Only the lines below, from the one with "[Pinterest] (92, 2384)" through the one with "BENI IMMOBILI E", are to be written out, exactly.

**Source data**
Content starts

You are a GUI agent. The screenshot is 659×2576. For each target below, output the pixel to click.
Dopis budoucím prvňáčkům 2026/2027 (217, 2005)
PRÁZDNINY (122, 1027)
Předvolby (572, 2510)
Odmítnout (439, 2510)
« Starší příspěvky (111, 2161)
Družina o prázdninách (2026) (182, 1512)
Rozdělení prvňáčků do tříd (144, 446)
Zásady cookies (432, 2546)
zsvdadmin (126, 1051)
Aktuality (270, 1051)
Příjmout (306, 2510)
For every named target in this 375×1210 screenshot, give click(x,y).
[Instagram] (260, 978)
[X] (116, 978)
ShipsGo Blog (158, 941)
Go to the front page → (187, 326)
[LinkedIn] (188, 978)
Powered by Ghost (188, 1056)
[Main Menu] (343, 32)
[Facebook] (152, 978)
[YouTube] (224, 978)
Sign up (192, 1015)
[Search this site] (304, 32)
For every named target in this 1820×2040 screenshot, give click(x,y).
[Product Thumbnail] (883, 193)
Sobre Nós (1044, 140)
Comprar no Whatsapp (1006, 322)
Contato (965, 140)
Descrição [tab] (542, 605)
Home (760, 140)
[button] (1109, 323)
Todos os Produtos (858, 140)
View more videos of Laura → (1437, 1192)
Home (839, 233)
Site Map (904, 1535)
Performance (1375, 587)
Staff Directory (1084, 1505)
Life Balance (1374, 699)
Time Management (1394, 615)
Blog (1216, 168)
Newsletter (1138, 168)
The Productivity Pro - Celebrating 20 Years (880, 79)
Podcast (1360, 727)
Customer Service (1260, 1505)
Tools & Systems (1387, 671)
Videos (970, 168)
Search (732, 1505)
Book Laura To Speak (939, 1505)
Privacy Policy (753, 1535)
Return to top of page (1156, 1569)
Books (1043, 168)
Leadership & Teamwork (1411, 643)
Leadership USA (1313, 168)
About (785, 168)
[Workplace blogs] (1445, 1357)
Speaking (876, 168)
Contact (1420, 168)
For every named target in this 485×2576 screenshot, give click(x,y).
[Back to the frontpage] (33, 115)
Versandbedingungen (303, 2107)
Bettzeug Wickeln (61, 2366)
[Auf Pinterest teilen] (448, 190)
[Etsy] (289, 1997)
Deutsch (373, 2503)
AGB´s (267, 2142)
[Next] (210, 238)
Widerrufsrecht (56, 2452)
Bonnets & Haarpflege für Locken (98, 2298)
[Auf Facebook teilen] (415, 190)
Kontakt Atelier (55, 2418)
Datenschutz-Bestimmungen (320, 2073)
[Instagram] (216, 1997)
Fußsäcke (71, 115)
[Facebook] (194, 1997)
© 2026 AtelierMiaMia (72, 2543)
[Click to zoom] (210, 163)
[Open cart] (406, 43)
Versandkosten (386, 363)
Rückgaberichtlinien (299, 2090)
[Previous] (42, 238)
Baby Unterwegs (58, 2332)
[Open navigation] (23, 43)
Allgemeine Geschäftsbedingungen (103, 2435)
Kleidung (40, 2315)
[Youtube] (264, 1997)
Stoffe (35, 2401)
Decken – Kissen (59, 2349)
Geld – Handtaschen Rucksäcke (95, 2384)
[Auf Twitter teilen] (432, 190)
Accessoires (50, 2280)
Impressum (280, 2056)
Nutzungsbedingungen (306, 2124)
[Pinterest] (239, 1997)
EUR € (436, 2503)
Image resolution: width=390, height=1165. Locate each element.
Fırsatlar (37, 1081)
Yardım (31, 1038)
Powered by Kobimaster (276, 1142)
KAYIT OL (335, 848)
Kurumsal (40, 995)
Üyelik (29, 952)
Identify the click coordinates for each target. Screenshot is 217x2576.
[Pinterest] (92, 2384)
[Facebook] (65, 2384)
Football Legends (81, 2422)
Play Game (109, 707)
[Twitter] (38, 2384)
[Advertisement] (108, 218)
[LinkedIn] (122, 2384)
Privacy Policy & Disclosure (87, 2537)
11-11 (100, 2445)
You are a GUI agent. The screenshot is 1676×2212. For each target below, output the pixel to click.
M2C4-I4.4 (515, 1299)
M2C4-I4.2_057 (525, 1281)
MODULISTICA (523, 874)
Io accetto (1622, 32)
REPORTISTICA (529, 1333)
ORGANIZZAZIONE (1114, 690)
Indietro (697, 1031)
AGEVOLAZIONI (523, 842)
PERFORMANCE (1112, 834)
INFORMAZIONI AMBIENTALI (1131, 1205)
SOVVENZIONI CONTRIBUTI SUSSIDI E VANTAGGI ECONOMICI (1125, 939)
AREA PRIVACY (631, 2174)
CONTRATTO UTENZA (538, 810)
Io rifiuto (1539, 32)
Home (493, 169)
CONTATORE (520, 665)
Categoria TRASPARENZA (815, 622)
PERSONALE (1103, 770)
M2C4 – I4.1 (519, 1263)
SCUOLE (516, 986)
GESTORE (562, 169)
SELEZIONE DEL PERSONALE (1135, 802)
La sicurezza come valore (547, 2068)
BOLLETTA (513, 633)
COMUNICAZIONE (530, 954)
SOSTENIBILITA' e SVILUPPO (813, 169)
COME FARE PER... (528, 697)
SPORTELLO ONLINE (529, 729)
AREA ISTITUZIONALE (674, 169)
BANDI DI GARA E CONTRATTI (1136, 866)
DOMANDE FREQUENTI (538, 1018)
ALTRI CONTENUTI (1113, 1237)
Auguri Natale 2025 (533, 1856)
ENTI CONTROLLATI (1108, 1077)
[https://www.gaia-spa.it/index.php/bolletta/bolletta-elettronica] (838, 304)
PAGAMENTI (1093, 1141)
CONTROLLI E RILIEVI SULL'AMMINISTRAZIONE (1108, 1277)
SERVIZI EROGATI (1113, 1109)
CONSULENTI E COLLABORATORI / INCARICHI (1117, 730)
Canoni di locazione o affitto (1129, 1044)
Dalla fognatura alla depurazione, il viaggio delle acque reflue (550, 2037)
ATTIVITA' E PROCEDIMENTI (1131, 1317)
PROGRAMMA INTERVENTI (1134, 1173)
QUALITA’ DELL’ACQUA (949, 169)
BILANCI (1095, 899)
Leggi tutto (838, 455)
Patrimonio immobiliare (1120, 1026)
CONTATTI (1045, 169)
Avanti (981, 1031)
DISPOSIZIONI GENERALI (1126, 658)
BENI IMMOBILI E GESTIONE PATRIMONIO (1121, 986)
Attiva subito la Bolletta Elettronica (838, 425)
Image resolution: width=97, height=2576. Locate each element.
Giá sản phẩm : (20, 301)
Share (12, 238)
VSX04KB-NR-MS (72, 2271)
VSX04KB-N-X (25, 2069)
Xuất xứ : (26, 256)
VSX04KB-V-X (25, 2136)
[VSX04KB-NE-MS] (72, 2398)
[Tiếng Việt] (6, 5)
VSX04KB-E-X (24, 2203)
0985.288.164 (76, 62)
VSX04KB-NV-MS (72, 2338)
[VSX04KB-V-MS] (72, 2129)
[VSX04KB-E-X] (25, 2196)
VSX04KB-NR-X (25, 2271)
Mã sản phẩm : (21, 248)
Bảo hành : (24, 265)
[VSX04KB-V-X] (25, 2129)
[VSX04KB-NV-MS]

Content ends

**Result of this task**
[Pinterest] (92, 2384)
[Facebook] (65, 2384)
Football Legends (81, 2422)
Play Game (109, 707)
[Twitter] (38, 2384)
[Advertisement] (108, 218)
[LinkedIn] (122, 2384)
Privacy Policy & Disclosure (87, 2537)
11-11 (100, 2445)
You are a GUI agent. The screenshot is 1676×2212. For each target below, output the pixel to click.
M2C4-I4.4 (515, 1299)
M2C4-I4.2_057 (525, 1281)
MODULISTICA (523, 874)
Io accetto (1622, 32)
REPORTISTICA (529, 1333)
ORGANIZZAZIONE (1114, 690)
Indietro (697, 1031)
AGEVOLAZIONI (523, 842)
PERFORMANCE (1112, 834)
INFORMAZIONI AMBIENTALI (1131, 1205)
SOVVENZIONI CONTRIBUTI SUSSIDI E VANTAGGI ECONOMICI (1125, 939)
AREA PRIVACY (631, 2174)
CONTRATTO UTENZA (538, 810)
Io rifiuto (1539, 32)
Home (493, 169)
CONTATORE (520, 665)
Categoria TRASPARENZA (815, 622)
PERSONALE (1103, 770)
M2C4 – I4.1 (519, 1263)
SCUOLE (516, 986)
GESTORE (562, 169)
SELEZIONE DEL PERSONALE (1135, 802)
La sicurezza come valore (547, 2068)
BOLLETTA (513, 633)
COMUNICAZIONE (530, 954)
SOSTENIBILITA' e SVILUPPO (813, 169)
COME FARE PER... (528, 697)
SPORTELLO ONLINE (529, 729)
AREA ISTITUZIONALE (674, 169)
BANDI DI GARA E CONTRATTI (1136, 866)
DOMANDE FREQUENTI (538, 1018)
ALTRI CONTENUTI (1113, 1237)
Auguri Natale 2025 (533, 1856)
ENTI CONTROLLATI (1108, 1077)
[https://www.gaia-spa.it/index.php/bolletta/bolletta-elettronica] (838, 304)
PAGAMENTI (1093, 1141)
CONTROLLI E RILIEVI SULL'AMMINISTRAZIONE (1108, 1277)
SERVIZI EROGATI (1113, 1109)
CONSULENTI E COLLABORATORI / INCARICHI (1117, 730)
Canoni di locazione o affitto (1129, 1044)
Dalla fognatura alla depurazione, il viaggio delle acque reflue (550, 2037)
ATTIVITA' E PROCEDIMENTI (1131, 1317)
PROGRAMMA INTERVENTI (1134, 1173)
QUALITA’ DELL’ACQUA (949, 169)
BILANCI (1095, 899)
Leggi tutto (838, 455)
Patrimonio immobiliare (1120, 1026)
CONTATTI (1045, 169)
Avanti (981, 1031)
DISPOSIZIONI GENERALI (1126, 658)
BENI IMMOBILI E GESTIONE PATRIMONIO (1121, 986)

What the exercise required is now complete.